**Challenge**
Return, word for word, the passage of the voltage doubler article that opens with the words "What's a Voltage" and closes with "Cockcroft–Walton (CW) generator.".

** Start Selected excerpt **

In this article I have explained 7 easy to build DC to DC voltage doubler circuits using a single IC 4049 and IC 555 along with a few other passive components.
If you are wondering how a simple IC 555 can be used for making a powerful voltage doubler circuit, then this article will help you to understand the details and construct the design at home.
What's a Voltage Doubler
In a voltage doubler circuit an oscillator circuit feeds a high frequency voltage into a specially arranged resistor capacitor network which results in an output DC that is two times higher than the input supply DC.
If you are new to voltage doubler concept and desire to learn the concept in-depth, we have a good elaborate article in this website explaining different voltage multiplier circuits for your reference.
Voltage multiplier concept was first discovered and used practically by British and Irish physicists John Douglas Cockcroft and Ernest Thomas Sinton Walton, hence it is also called the Cockcroft–Walton (CW) generator.
A good example of a voltage multiplier design can be studied through this article which exploits the concept for generating ionized air for purifying air in homes.
A voltage doubler circuit is also a form of voltage multiplier where the diode/capacitor stage is restricted to a couple of stages only, so that the output is allowed to produce a voltage that may be twice of the supply voltage.
Since all voltage multiplier circuits mandatorily require an AC input or a pulsating input, an oscillator circuit becomes essential for accomplishing the results.
IC 555 Pinout Details
1) Circuit Diagram of a Simple Voltage Doubler using IC 555
Referring to the above example, we can see an IC 555 circuit configured as an astable multivibrator stage, which is actually a form of oscillator, and is designed to produce a pulsating DC (ON/OFF) at its output pin#3.

** End Selected excerpt **
** Start Listing **

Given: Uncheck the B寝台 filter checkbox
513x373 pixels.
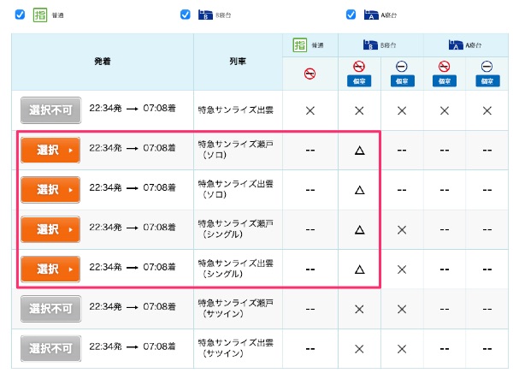Looking at the screenshot, I should coord(186,14).
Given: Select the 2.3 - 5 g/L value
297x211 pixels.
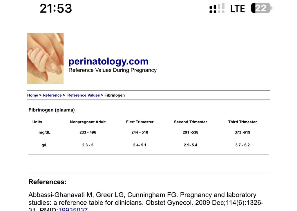Looking at the screenshot, I should click(88, 145).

** End Listing **

**Completed task**
What's a Voltage Doubler
In a voltage doubler circuit an oscillator circuit feeds a high frequency voltage into a specially arranged resistor capacitor network which results in an output DC that is two times higher than the input supply DC.
If you are new to voltage doubler concept and desire to learn the concept in-depth, we have a good elaborate article in this website explaining different voltage multiplier circuits for your reference.
Voltage multiplier concept was first discovered and used practically by British and Irish physicists John Douglas Cockcroft and Ernest Thomas Sinton Walton, hence it is also called the Cockcroft–Walton (CW) generator.